Saturday, March 19, 2016

TEFLpocolypse 2016: Maybe is the New Yes

I can be even less specific than usual about my current job, but it involves teaching people from the Middle East and I am employed by a government contractor. It's an okay job, with small classes and a supportive management, albeit in a kind of boring smaller town in the southern US.


This is back behind my apartment

(Recall that I am here to help out with my father, who has moved into an assisted living place, before you make a comment like "DUDE YOU SHOULD BE SMASHING PUSSY BACK IN VODKABERG!")
Southern gothic abandoned concrete mill

Contractor, of course, means you work on contracts. But the contract, in this case, is between the company and government bodes in the Middle East. I, myself, am employed on an "at-will employment agreement" which can be ended at ANY TIME by either side with no notice.

The contract between the company and the Middle Eastern government was originally a two-year one; it ends in September of 2016. The two upper-management doofuses from the company came to visit the program and try to discuss the future of this job.

Will the program continue? we asked. Many of the teachers are quite anxious; there are a lot of single mothers working here, believe it or not, and pretty much everybody re-located to be here.  Some middle-management people were laid off recently, and about 50 percent of the students have gone home while none have arrived.

The answer was: well, yeah, probably. Maybe.

View from my parking lot


We asked if and when we could get a firm answer on that.

They hemmed and  hawed and said, well, there are a lot of layers there, budgets have to be agreed on, there were a lot of variables in the world situation right now. US regulations means they have to offer the contract for competition for a certain amount of time, too.

So when could we get a definite answer?

Well, probably by August, although it wasn't impossible that there would be a budget deadlock that would lead to a month-to-month "bridge contract" until the final decision.

So basically, the job could end at any time?

Well, yeah, pretty much.

But they sort of laughed that off. That's the 21st century job market, they said.

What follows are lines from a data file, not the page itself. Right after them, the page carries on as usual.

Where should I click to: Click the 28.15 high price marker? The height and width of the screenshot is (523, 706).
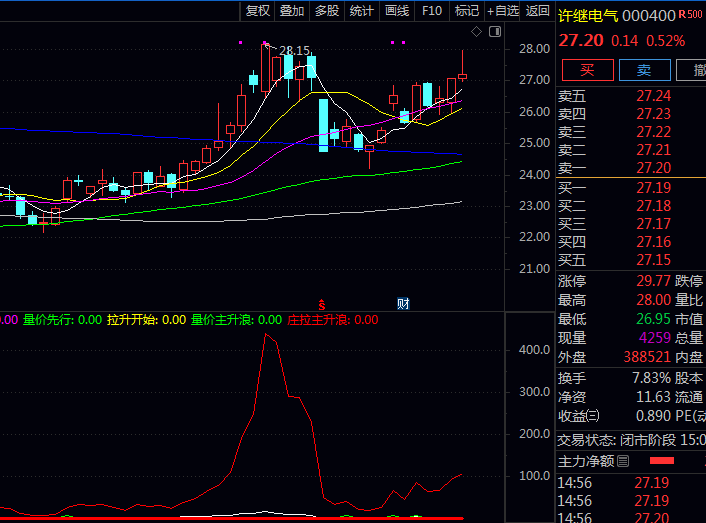(294, 50)
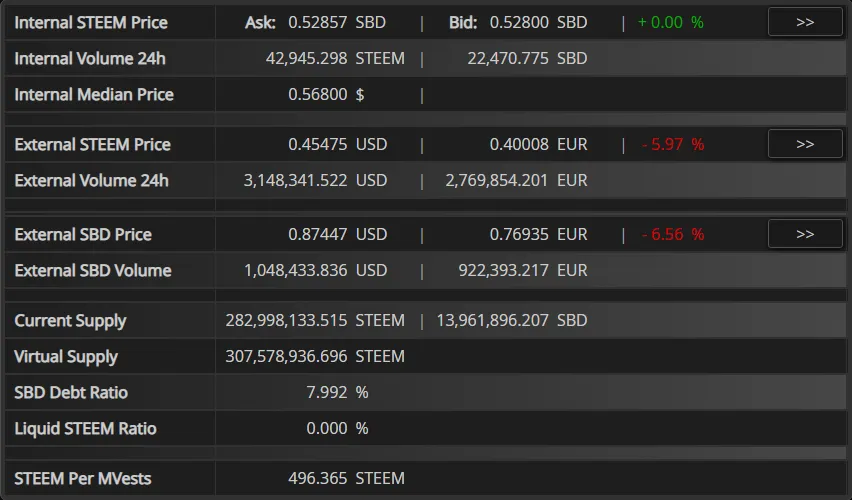Click the Virtual Supply label
Viewport: 852px width, 500px height.
tap(66, 357)
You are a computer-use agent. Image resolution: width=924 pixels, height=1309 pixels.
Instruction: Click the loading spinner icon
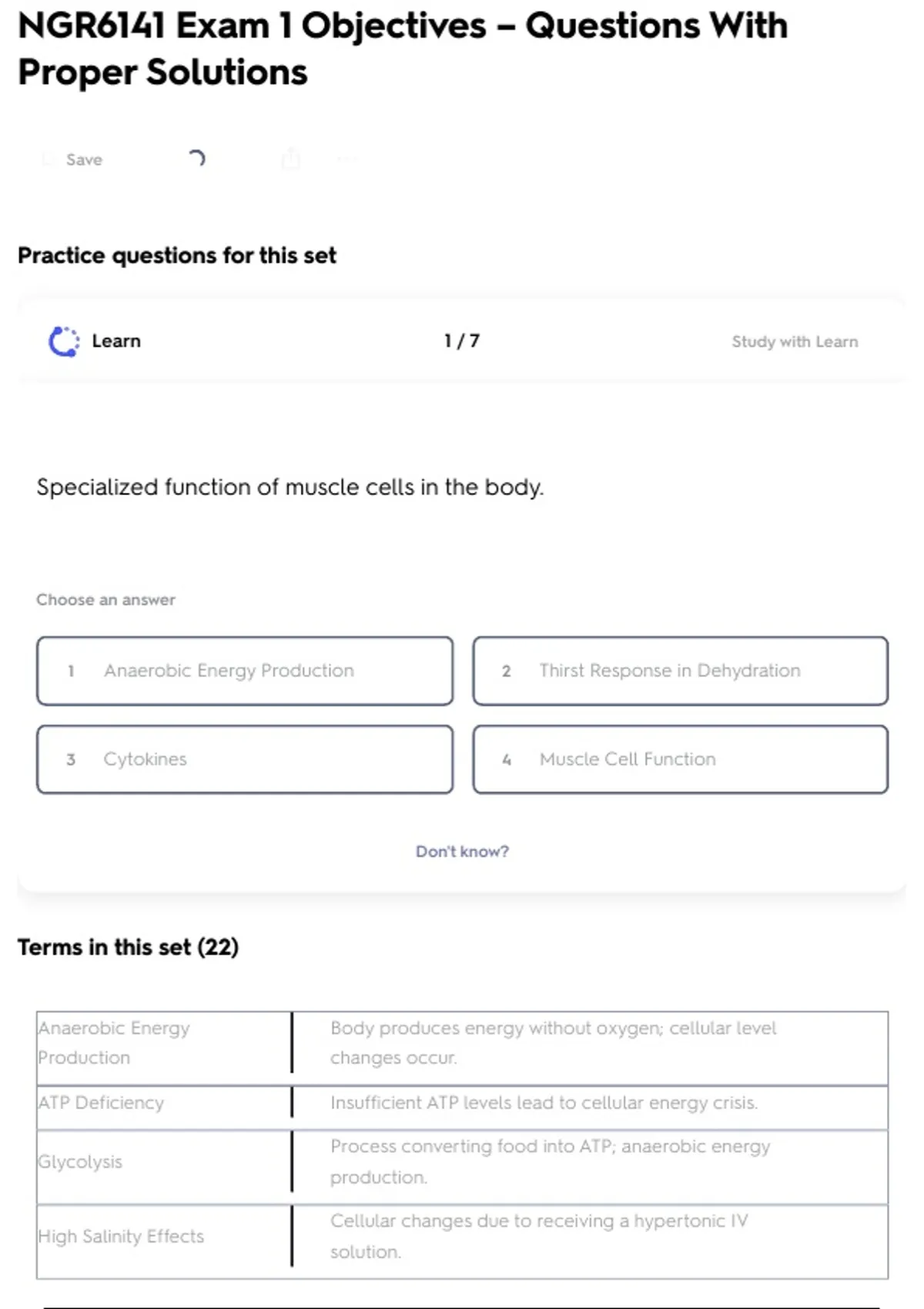tap(196, 159)
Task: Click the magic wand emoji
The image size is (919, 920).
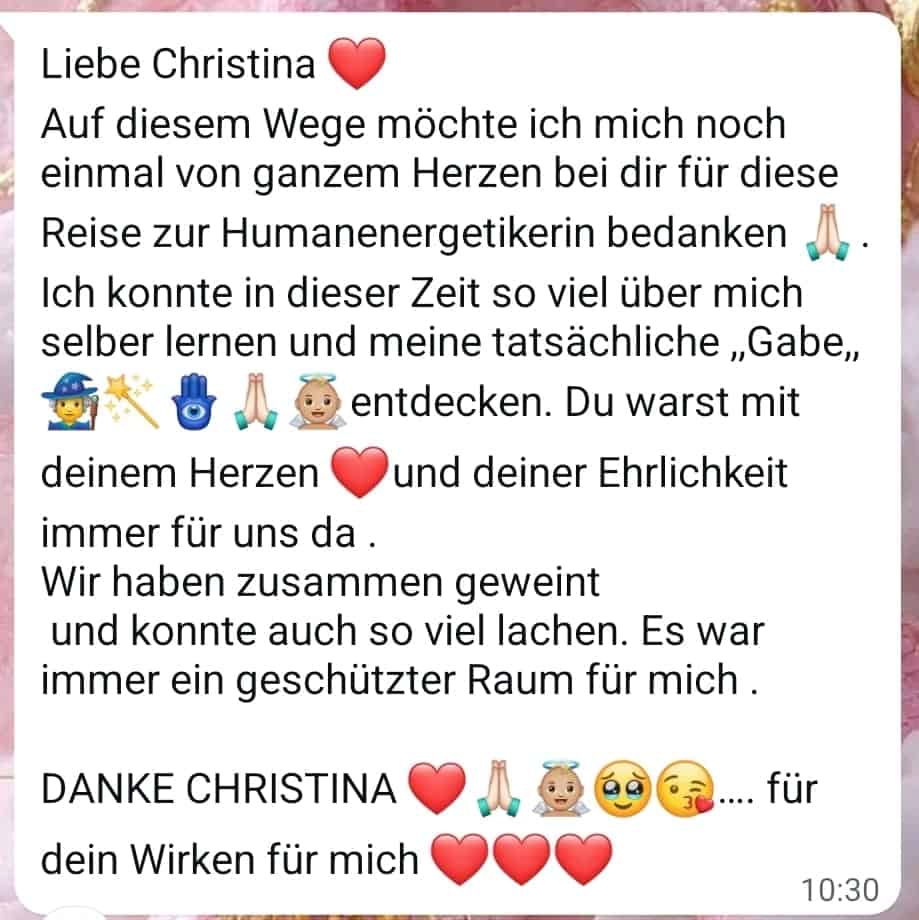Action: (x=131, y=401)
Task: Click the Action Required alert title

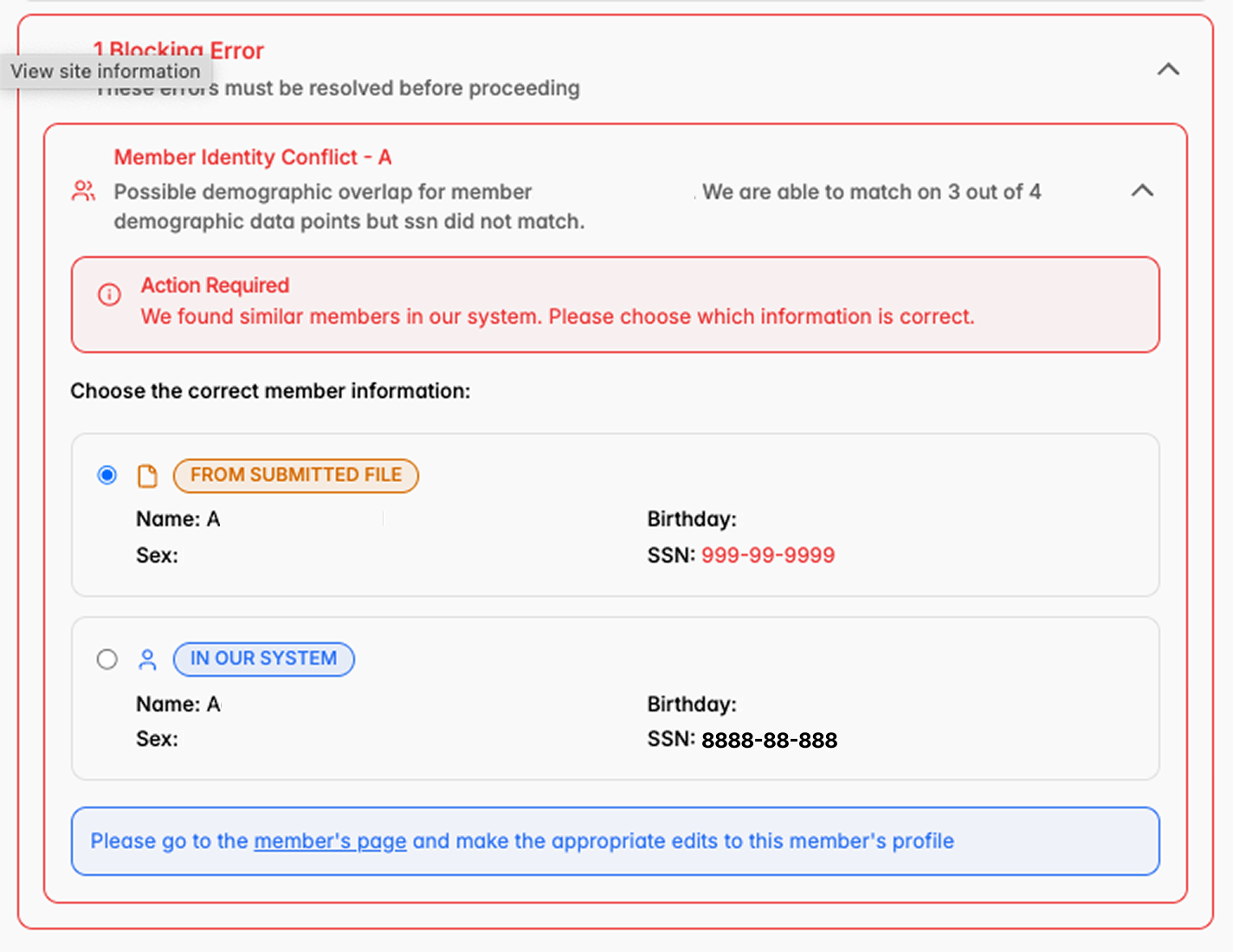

Old car junkyard of the soul
Now I've always lived like that, in my jobs; I'm renting month-to-month, no lease, here in America too. I could leave in 5 minutes without much trouble. I'd be relieved, probably.

But that's just me.


4 comments:

Ken said...

TBH it's been like this in state funded schools for a while now (UK).

They either call them zero hour contracts or run the contracts through an agency... which runs the zero hour contract.

Number of students falls below the number they need to make a profit? Your hours are reduced to zero completely circumventing any work rights you have.

You'd think University or 6th form colleges are safe but nope nor are primary and secondary schools. Annoyingly you always get fired for school breaks so you don't need to be paid or accrue job time (2 years and you get rights).

Education it seems in the western world is going to hell as it just isn't valued even for the native UK born people.


It's a bloody good thing I have a fair bit of income from other things that are not related to teaching. If my main source of income came from teaching I don't know what I'd do.

Anonymous said...

Interesting update. Was wanting to hear how it's going out there. How is the social life? Any available women? Is small town southern USA as quiet as we imagine on those fronts?

brian said...

Sounds like the adjunct professors at my college. I'm tenured as a counselor, so I'm safe, for now. At least you're helping your dad, banking a little into Social Security (assuming it's even there when we reach that age) , and you're used to the uncertainty.

englishteacherx said...

I'll write about my social life and my colleagues in a later post.